Busting the Fish Myth

By Lucy Goodchild

“And it’s all to play for on this defining night of finball. Here comes Henry with a belter, stopped by Crouch’s long fins… and he’s got the ball… there he goes… GOAL! What a performance, and all thanks to Crouch’s right fin!”

That’s right. Fin. Two goldfish, aptly named Thierry Henry and Peter Crouch, have been trained by wildlife film-maker Matt Thompson to play football. And they don’t forget how to do it after three seconds, as the popular myth would have you believe, although they might not be totally au fait with the offside rule.

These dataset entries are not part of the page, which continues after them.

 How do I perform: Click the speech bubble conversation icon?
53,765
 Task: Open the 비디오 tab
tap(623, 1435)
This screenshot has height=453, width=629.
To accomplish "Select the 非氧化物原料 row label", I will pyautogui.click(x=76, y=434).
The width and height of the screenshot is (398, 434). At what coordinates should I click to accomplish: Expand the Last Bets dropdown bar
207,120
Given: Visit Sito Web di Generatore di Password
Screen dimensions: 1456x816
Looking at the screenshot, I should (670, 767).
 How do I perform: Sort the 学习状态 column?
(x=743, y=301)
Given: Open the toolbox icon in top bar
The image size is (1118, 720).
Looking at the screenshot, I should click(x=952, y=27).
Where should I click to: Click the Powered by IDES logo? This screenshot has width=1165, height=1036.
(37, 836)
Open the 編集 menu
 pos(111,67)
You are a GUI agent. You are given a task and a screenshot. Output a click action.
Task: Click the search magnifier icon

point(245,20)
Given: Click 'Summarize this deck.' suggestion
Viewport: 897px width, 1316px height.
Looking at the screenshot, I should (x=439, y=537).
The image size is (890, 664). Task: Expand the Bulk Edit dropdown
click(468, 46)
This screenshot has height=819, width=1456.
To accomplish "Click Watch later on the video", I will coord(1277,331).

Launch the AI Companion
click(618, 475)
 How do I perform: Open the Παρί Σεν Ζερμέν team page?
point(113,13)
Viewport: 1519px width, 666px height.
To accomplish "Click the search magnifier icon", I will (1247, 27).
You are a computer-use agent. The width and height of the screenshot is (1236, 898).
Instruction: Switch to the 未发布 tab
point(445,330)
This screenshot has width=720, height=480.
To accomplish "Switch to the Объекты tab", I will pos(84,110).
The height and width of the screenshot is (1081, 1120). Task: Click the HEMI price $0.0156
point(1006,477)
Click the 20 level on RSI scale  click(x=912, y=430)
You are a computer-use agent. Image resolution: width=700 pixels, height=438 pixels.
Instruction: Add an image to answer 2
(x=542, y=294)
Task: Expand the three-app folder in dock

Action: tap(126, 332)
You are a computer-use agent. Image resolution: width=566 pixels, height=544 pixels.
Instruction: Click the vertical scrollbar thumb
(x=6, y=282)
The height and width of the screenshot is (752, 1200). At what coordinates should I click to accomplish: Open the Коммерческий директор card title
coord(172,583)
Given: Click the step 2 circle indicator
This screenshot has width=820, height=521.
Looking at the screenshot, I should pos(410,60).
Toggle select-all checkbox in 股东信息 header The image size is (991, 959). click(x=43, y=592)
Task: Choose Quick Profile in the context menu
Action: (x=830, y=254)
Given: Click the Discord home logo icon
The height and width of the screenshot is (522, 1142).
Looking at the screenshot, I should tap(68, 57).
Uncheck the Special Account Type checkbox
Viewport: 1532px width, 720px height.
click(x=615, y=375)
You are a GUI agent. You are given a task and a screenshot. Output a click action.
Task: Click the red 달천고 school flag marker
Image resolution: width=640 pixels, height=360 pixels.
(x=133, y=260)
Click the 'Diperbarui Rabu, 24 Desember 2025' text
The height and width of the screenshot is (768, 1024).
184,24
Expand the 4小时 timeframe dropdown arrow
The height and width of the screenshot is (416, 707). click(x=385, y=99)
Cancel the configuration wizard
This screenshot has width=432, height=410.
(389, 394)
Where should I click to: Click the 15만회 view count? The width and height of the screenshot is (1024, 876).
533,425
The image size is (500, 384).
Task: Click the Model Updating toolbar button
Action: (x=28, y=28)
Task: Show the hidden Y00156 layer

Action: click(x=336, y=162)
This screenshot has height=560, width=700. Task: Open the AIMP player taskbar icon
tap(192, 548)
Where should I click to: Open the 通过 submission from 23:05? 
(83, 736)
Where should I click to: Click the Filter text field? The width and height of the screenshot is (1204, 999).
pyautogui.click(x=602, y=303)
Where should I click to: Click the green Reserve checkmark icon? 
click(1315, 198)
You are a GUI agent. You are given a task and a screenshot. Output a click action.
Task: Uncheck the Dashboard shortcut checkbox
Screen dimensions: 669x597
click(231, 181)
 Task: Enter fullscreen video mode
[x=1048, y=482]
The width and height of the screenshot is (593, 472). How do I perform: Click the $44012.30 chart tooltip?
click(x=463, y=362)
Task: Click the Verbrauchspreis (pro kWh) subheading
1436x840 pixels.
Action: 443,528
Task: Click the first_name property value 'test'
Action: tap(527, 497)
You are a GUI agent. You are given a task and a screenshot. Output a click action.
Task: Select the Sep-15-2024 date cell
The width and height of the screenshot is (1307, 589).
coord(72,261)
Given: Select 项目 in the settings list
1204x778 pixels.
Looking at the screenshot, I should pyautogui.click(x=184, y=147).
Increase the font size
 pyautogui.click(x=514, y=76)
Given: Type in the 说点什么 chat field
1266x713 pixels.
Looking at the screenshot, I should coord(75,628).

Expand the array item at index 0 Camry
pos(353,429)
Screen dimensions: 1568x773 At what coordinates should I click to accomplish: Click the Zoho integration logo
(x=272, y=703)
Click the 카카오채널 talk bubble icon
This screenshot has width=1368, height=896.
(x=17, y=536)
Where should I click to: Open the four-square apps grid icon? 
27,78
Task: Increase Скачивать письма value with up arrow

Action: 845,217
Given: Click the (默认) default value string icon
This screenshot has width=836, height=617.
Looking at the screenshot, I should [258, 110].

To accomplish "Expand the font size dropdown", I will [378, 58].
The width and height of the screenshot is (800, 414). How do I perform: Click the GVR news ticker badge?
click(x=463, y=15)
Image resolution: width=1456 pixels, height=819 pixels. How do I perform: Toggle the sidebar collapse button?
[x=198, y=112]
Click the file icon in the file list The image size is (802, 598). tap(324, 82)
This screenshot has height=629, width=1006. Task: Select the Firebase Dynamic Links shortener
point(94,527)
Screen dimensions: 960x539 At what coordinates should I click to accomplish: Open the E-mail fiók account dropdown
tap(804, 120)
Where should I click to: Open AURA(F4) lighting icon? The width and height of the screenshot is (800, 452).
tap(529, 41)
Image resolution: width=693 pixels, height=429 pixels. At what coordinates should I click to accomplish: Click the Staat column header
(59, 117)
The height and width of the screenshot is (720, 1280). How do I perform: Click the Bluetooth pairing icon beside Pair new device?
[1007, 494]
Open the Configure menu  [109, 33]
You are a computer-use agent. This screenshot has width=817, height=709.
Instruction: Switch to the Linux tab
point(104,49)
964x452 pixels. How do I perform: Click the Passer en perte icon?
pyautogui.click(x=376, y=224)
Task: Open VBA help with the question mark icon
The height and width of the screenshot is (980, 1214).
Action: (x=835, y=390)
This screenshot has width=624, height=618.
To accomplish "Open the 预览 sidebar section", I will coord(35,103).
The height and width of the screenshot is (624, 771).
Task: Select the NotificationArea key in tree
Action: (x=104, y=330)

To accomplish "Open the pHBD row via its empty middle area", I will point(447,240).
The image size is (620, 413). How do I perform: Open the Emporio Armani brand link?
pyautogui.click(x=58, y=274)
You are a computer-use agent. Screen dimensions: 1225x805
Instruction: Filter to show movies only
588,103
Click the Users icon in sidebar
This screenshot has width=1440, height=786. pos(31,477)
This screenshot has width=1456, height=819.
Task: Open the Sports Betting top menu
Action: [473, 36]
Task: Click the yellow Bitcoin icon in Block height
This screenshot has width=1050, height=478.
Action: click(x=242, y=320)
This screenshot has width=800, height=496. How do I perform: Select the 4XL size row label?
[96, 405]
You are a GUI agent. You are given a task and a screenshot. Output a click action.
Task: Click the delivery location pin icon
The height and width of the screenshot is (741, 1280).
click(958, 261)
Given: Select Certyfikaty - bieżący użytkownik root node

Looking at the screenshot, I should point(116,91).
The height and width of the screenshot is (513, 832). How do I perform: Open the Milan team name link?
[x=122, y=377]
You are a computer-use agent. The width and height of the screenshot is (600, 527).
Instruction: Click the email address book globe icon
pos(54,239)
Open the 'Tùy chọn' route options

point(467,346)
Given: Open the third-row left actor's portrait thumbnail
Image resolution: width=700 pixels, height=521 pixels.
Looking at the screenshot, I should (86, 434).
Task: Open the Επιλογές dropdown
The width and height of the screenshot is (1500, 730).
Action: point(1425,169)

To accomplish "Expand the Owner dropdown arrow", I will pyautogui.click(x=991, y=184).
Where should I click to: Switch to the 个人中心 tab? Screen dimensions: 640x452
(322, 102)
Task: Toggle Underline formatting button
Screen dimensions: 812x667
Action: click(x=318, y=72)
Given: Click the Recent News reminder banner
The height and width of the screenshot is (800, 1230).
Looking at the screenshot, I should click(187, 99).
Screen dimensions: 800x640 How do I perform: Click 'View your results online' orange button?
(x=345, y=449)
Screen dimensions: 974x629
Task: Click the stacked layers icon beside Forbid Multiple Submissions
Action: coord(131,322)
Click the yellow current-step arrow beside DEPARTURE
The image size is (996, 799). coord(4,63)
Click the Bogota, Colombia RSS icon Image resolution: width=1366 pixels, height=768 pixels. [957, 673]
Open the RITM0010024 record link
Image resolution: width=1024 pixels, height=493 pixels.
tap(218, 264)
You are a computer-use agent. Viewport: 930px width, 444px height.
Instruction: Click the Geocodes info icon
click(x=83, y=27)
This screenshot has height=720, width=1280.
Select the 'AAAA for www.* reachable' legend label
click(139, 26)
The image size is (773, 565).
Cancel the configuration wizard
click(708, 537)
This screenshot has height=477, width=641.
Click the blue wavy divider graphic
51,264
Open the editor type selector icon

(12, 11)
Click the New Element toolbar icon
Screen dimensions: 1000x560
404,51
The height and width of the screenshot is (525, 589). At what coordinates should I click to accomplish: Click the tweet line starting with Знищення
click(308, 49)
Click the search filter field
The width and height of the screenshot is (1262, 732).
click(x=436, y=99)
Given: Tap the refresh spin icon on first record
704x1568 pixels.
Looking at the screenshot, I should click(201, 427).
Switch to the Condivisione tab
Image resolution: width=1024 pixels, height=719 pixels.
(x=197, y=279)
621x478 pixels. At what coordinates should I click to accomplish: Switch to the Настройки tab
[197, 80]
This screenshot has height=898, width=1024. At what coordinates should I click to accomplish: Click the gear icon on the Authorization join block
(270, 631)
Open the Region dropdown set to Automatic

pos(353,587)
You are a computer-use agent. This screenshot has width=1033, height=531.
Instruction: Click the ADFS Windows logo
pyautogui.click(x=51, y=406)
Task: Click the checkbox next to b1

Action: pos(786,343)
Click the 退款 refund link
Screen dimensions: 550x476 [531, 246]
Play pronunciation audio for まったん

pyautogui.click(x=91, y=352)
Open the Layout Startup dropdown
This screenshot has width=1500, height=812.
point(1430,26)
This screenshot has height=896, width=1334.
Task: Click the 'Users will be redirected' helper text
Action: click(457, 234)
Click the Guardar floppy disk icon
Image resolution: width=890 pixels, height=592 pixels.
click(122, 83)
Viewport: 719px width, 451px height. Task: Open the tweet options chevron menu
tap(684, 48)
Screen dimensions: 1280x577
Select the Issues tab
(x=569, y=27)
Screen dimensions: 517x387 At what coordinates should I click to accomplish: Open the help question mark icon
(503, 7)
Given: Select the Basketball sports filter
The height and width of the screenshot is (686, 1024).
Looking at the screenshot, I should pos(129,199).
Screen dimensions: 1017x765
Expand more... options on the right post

Researchers insist that fish are no less able to learn and remember than some of their furrier relatives. They’re not blessed with a cerebral cortex – that all important grey matter which enables abstract thought and language - but they certainly do have a central nervous system, which consists of a spinal chord and a brain.

According to researcher Culum Brown, who edited the September issue of Fish and Fisheries in 2003, “Fish are more intelligent than they appear.” In ’Learning in fishes: from three-second memory to culture’, he and his colleagues, Kevin Laland and Jens Krause claim there has been a “sea change” in conceptions. “Gone is the image of fish as drudging and dim-witted pea-brains.” The issue cites more than 500 papers that refute the three-second memory myth.

Maybe they’re just good at ball games
Fish can be taught to do all sorts of things, not just how to play football. Siamese fighting fish can remember the location of food in a maze; there are studies that show fish can locate food using landmarks and remember the location of hidden scraps. And they can be conditioned to associate the noise of a bell with receiving food, like Pavlov’s dogs. Some experts even believe fish exhibit basic
The a-maze-ing Siamese
fighting fish.

language ability, as they can learn to follow symbols to a food reward.

But fish often don’t have time for such petty games. They have, well, bigger fish to fry. One of a fish’s basic skills is the ability to avoid and escape danger, and they have quite a knack for it. Australian Crimson spotted rainbow fish have been shown to learn to escape from a net and are able to remember how to do so for up to eleven months - the equivalent of 40 years in “human time”. Fish also remember the location of rock pools in which to seek refuge.

Intelligent life in the deep

There’s a lot more fish should be given credit for, says Laland. “Steeped in social intelligence, pursuing Machiavellian strategies of ‘manipulation, punishment and reconciliation’; exhibiting stable ‘cultural’ traditions; and co-operating with each other…”; fish are arguably more civilised than some of us. They use tools, build their own homes and can not only recognise their shoal mates but also judge their position on the social ladder, which certainly provides an excuse for purchasing a castle for your home aquarium.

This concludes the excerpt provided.